◆ Problem statement:
Each line between the one holding "This screenshot has width=662, height=1024." and the end of the material below, both included, is to be transcribed word for word, with pictures left out.

◆ Data:
--*--
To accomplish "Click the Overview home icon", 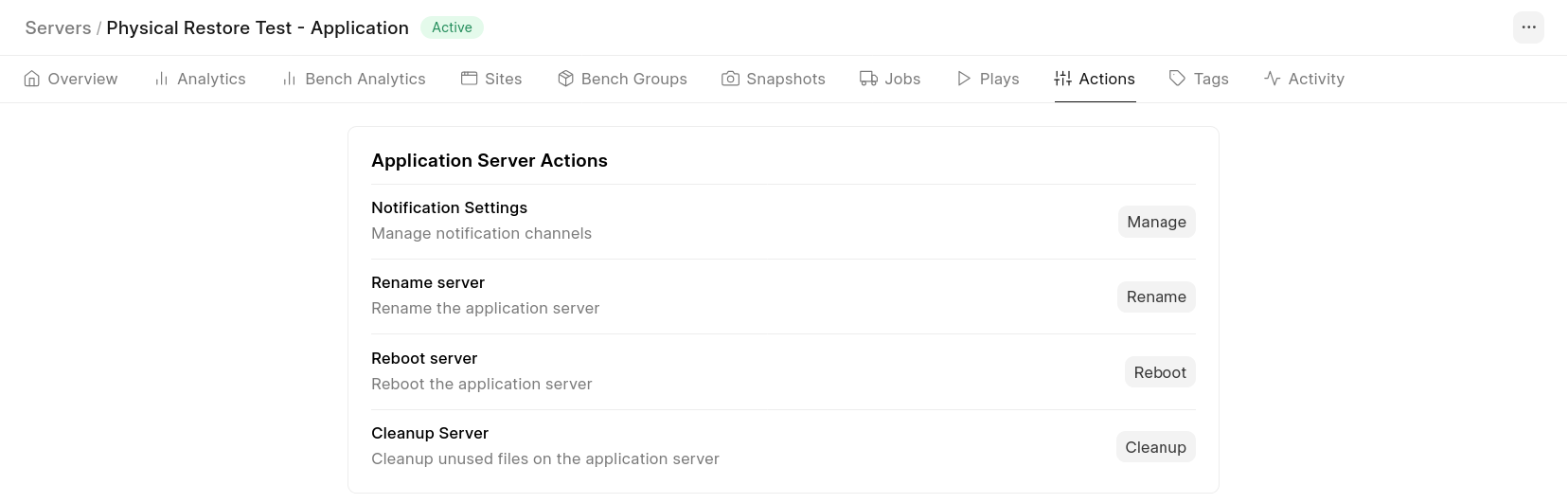I will pos(32,79).
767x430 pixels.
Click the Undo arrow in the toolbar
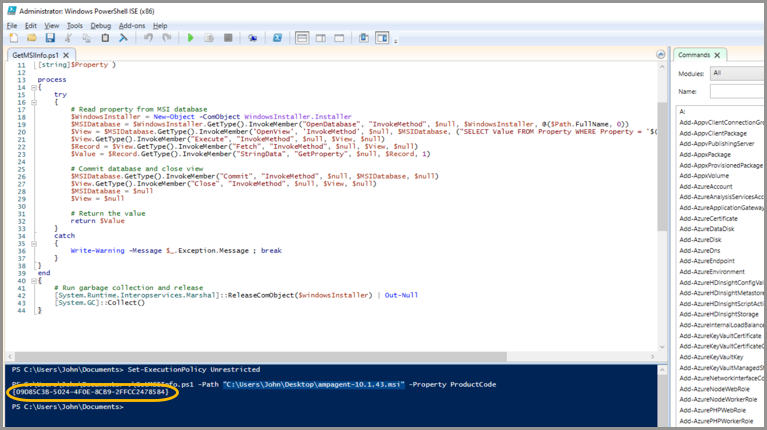tap(148, 38)
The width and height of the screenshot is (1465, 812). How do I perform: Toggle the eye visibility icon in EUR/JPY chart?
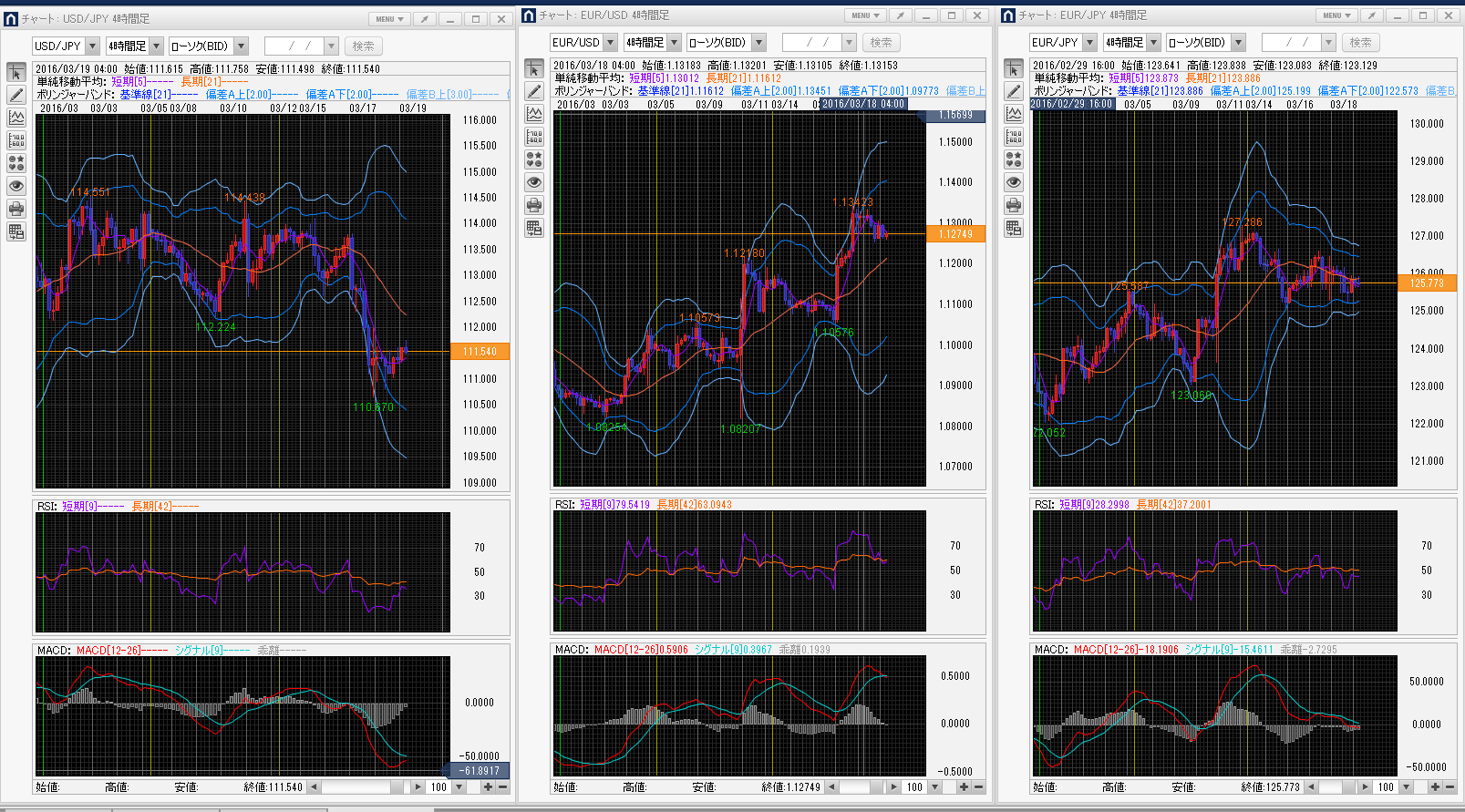(x=1014, y=182)
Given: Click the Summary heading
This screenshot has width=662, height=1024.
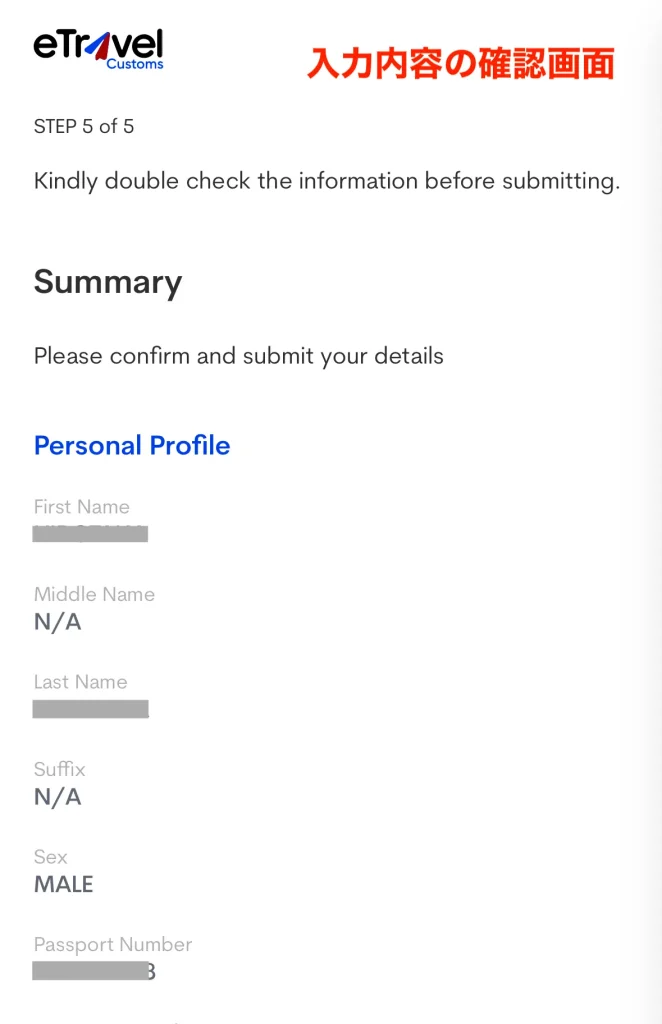Looking at the screenshot, I should (x=108, y=282).
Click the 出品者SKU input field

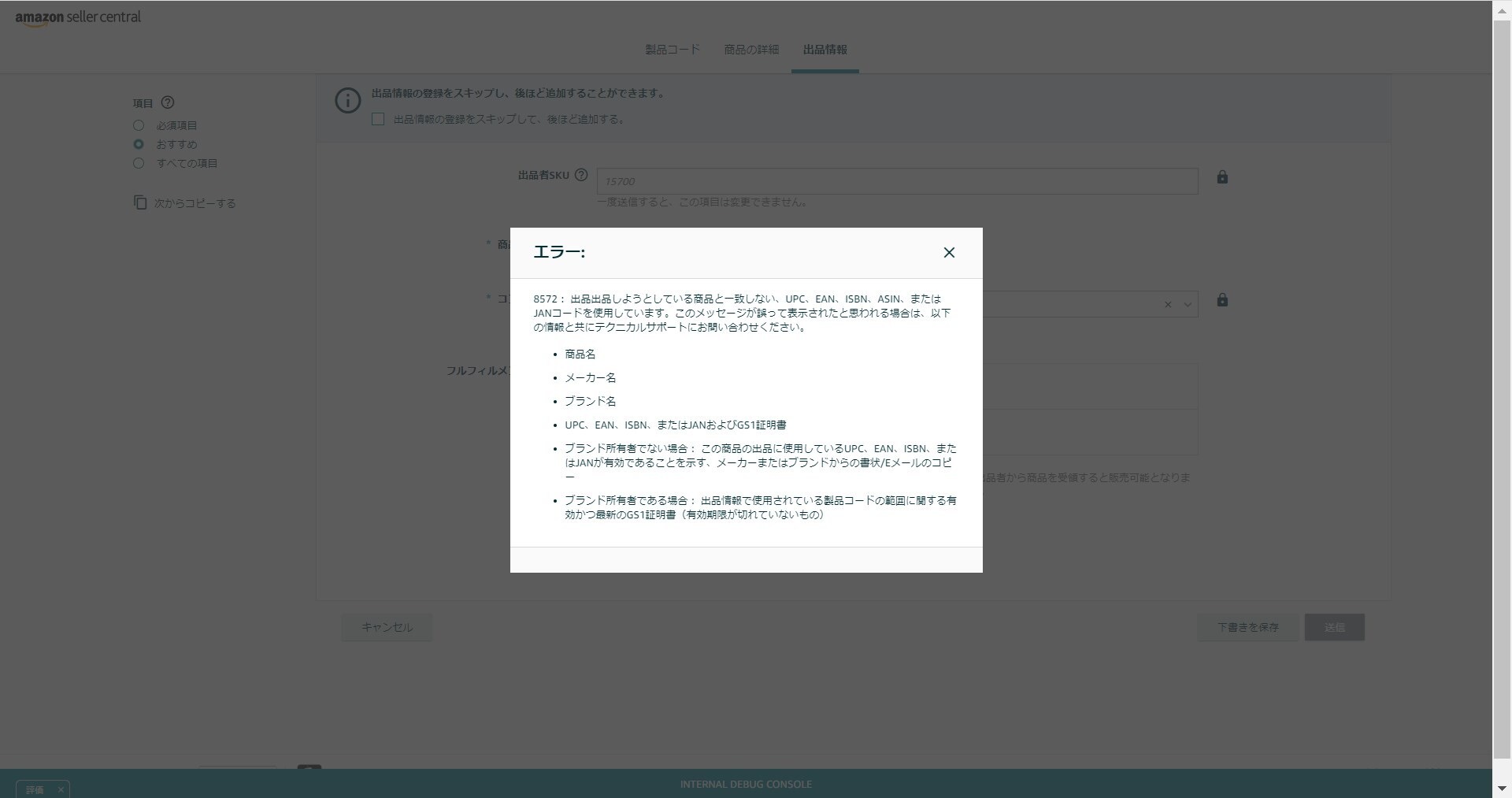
--*--
◆ Written reply:
This screenshot has width=662, height=1024.
Looking at the screenshot, I should (x=108, y=282).
Click the 出品者SKU input field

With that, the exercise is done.